(Document section):

★ ★ ★ ★

Secretary of State John Kerry put out a statement in response, noting that he was “deeply troubled by the hateful rhetoric used by President Jammeh.” He called on the government in Banjul to protect the human rights of all Gambians, and he encouraged the international community to join in the condemnation of the president’s proclamation.

That is the wrong approach. Talk of human rights for LGBTQ Gambians isn’t going to help their situation. International condemnation won’t convince President Jammeh to change his mind. To prove that he isn’t fazed by threats to tie aid to LGBTQ rights, in 2012 President Jammeh declared that Gambians would rather eat grass than accept homosexuality in the country. That same year, he launched “Operation Bulldozer” to rid the country of drug dealers, pedophiles, murderers, and homosexuals, among other groups. International validation is not a priority for a president who claims he can cure AIDS.

Instead, Secretary Kerry needs to reach out directly to Gambians to try to turn the tide of public opinion. To do so, he should use an analogy that would resonate with Gambians, a people who once travelled to North America in shackles on slave ships. Kerry’s statement should say that not only does the United States find President Jammeh’s statement reprehensible, it also finds it unfortunate—because it displays the same inability to grow and mature that defined the United States throughout the era of slavery and Jim Crow.

Gambians understand slavery. Every year in Banjul, the capital, there is a festival to commemorate Roots, Alex Haley’s book and subsequent TV series, which traced the life of an African-American family that originated from a Gambian slave.

It is time to reinforce to Gambians that the same type of bigotry that allows President Jammeh to stoke the anti-LGBTQ fire caused their ancestors to pick cotton in the American South. Until they can appreciate that arguments justifying these measures in the name of an “African culture” are misplaced, they’ll never fully accept the idea that LGBTQ Gambians deserve equal rights.

Colonialism tarnished the West’s credibility to speak about rights and decency. The fact that Gambia and most other states that criminalize LGBTQ acts do so based on laws inherited from colonial powers is a fact conveniently overlooked by President Jammeh and others. Also ignored is the fact that homosexuality didn’t just appear like a rainbow after the Gambian rainy season. A Ugandan LGBTQ group fighting that country’s Anti-Homosexuality Bill—which President Yoweri Museveni has now signed into law—just released a report documenting homosexuality’s history in Africa, starting long before a single Brit stepped foot on the continent.

Still, for whatever reason, these arguments don’t resonate in places like Gambia. In the face of encroaching Western culture, they find themselves clinging to incorrect notions of African sexuality to fend off the onslaught.

Secretary Kerry’s statement was an important public reminder that the United States considers international LGBTQ rights worthy of U.S. attention. But if he really wants to make an impact, he needs to talk in a language Gambians, and other Africans, will want to understand. He needs to let Gambians hear that President Jammeh isn’t the first leader to call an unpopular minority ungodly vermin.

★ ★ ★ ★

(Material):

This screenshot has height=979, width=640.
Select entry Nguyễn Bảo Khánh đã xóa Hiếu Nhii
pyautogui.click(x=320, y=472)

★ ★ ★ ★

(The tasks):
#1 In the opinion piece on Gambia, why would an analogy to American slavery and Jim Crow resonate with Gambians?
#2 Can you reproduce the stretch of the opinion piece on Gambia from "That is the" through "can cure AIDS."?

(Results of the exercise):
#1 Gambians are a people who once traveled to North America in shackles on slave ships, so they understand slavery. Every year the capital, Banjul, holds a festival commemorating Roots, Alex Haley's book and TV series tracing an African-American family that originated from a Gambian slave.

#2
That is the wrong approach. Talk of human rights for LGBTQ Gambians isn’t going to help their situation. International condemnation won’t convince President Jammeh to change his mind. To prove that he isn’t fazed by threats to tie aid to LGBTQ rights, in 2012 President Jammeh declared that Gambians would rather eat grass than accept homosexuality in the country. That same year, he launched “Operation Bulldozer” to rid the country of drug dealers, pedophiles, murderers, and homosexuals, among other groups. International validation is not a priority for a president who claims he can cure AIDS.